People LIke Her(58)
Well, it turns out that little blue tick means a big fat nothing.
As soon as we found out about the RP account, Irene contacted Instagram directly, thinking the fact that I’m verified, that I earn them money with my paid partnerships and #ads, would lend some urgency to the request. I thought the fact that it was horrible and distressing, and made my skin crawl every time I looked at it, would prompt them to act. We hoped the account would instantly be taken down when she explained all of this, first via email and then in an increasingly irate series of voicemails to the head of influencer relations, that the photos had been stolen and that the content was, quite frankly, threatening.
They didn’t do anything. They didn’t even respond.
Irene didn’t seem to think I should put much faith in the police being able to help either. Sure, the poster could be the person who stole the laptop, she said, but the police had no leads on who that was. And wasn’t it just as likely that someone had hacked into the Cloud and harvested them from there? The overlapping portion on the Venn diagram between lonely, creepy stalker and very good at computer things was pretty bloody large. And anyway, I put pictures of my family online for a living; followers saved them, shared them, screenshotted them, printed them out and turned them into an elaborate shrine, for all we knew—how sympathetic would the police be to my complaints that these were just the wrong photos?
She was missing the point, of course. The bottom line was, whoever stole those photos is obsessed enough with us to elbow their way into our lives. Not a faceless troll or nameless hater: an actual human being who has publicly commandeered my real-life family, our private memories, as their own.
The only way I can stop feeling queasy about the whole thing is to remind myself that anyone with a public profile will find something unpleasant about themselves if they go raking through the internet for it. For all I know, the kids of every single Instamum I’ve ever met could have an RP account dedicated to them—I’m just unlucky enough to know about mine.

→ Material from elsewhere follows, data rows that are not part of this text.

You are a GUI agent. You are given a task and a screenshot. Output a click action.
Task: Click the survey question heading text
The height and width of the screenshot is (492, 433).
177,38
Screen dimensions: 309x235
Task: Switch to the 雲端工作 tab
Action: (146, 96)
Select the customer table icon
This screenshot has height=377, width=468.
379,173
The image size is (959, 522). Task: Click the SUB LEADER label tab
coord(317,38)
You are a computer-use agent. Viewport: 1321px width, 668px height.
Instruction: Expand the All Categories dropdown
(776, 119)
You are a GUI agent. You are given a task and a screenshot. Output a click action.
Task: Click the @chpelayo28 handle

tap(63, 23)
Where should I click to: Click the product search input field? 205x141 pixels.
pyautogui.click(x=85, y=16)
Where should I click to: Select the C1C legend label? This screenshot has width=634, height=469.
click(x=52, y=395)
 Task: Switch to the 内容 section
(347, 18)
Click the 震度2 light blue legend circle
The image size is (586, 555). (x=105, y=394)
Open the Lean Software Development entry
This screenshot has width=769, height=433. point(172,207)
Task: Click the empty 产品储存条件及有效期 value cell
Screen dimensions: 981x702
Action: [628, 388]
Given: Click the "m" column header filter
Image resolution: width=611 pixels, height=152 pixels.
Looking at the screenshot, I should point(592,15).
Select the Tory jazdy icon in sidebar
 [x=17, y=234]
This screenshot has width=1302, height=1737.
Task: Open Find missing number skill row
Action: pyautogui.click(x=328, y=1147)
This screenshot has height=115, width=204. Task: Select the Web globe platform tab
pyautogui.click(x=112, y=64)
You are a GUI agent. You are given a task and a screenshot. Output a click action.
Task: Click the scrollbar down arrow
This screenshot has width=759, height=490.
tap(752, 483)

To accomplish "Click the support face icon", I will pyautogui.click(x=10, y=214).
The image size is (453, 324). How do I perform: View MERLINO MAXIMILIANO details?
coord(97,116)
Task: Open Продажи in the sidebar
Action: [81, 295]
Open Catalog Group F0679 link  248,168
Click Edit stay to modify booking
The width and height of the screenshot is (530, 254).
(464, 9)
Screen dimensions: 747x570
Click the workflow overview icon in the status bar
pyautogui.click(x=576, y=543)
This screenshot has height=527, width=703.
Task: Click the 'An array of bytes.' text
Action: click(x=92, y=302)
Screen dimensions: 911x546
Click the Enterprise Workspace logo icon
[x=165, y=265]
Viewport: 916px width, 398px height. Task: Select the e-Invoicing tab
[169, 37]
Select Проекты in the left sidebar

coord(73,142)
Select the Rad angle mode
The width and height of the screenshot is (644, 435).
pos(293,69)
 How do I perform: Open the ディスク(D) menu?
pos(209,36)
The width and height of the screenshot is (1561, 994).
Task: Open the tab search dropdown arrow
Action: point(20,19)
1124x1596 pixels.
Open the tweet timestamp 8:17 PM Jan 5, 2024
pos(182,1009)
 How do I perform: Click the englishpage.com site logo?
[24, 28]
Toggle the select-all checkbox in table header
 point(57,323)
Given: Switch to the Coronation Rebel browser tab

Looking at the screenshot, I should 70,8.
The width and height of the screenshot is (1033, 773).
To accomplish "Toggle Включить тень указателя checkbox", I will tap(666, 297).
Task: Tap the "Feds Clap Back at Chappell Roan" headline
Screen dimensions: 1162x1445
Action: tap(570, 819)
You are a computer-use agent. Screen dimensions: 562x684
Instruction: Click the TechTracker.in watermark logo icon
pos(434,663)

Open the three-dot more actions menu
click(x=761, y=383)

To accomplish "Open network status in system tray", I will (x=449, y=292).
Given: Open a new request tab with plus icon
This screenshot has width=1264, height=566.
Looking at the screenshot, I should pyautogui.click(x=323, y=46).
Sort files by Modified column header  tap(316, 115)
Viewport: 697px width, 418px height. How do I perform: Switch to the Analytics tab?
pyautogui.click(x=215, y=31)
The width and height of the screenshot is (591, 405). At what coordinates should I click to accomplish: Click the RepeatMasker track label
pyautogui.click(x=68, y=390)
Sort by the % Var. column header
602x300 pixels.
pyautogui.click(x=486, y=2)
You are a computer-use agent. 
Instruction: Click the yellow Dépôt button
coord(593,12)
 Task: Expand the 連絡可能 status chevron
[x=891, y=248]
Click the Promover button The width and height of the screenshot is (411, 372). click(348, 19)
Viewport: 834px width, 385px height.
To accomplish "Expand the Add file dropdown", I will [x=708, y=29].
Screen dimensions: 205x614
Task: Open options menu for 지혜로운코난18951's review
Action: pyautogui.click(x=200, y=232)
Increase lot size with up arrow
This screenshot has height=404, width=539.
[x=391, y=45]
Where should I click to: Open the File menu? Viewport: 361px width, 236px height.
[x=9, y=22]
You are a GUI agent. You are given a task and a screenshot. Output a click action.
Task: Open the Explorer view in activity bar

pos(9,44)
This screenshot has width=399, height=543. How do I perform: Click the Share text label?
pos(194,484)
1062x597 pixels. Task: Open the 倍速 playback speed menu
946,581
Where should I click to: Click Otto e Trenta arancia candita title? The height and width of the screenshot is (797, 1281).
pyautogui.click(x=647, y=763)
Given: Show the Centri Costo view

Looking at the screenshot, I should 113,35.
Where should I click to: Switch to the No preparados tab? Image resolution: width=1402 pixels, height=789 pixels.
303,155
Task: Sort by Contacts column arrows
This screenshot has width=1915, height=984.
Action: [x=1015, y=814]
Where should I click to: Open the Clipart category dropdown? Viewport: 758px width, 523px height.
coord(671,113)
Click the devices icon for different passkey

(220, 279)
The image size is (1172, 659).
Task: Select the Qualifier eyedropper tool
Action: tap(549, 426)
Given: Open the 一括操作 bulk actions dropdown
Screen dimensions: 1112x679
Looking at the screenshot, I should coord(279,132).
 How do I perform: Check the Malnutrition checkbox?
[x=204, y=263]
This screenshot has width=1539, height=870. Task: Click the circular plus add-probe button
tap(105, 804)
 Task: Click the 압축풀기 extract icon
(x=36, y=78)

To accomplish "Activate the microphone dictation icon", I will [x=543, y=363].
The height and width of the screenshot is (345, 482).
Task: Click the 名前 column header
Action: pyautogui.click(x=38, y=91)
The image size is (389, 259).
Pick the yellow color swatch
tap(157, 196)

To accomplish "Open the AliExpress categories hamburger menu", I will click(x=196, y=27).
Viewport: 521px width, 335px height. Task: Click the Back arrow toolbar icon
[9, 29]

“Try not to think about it,” says Irene, leaning across the back seat of the cab to pat me on the knee. “This might cheer you up: the BBC Three producers called yesterday to say they’re close to a decision. They said your story really moved them, so I have a feeling the job might be yours.”
We’re greeted at the recording studio by Hero Blythe, a feminist Instagram poet and the presenter of Heavy Flow, a period-focused podcast. She is an extremely pretty, waifish blonde, wearing a white head scarf and tasseled green kaftan over a white crop top and cutoff denim flares, wafting a bunch of smoldering sage leaves around the place.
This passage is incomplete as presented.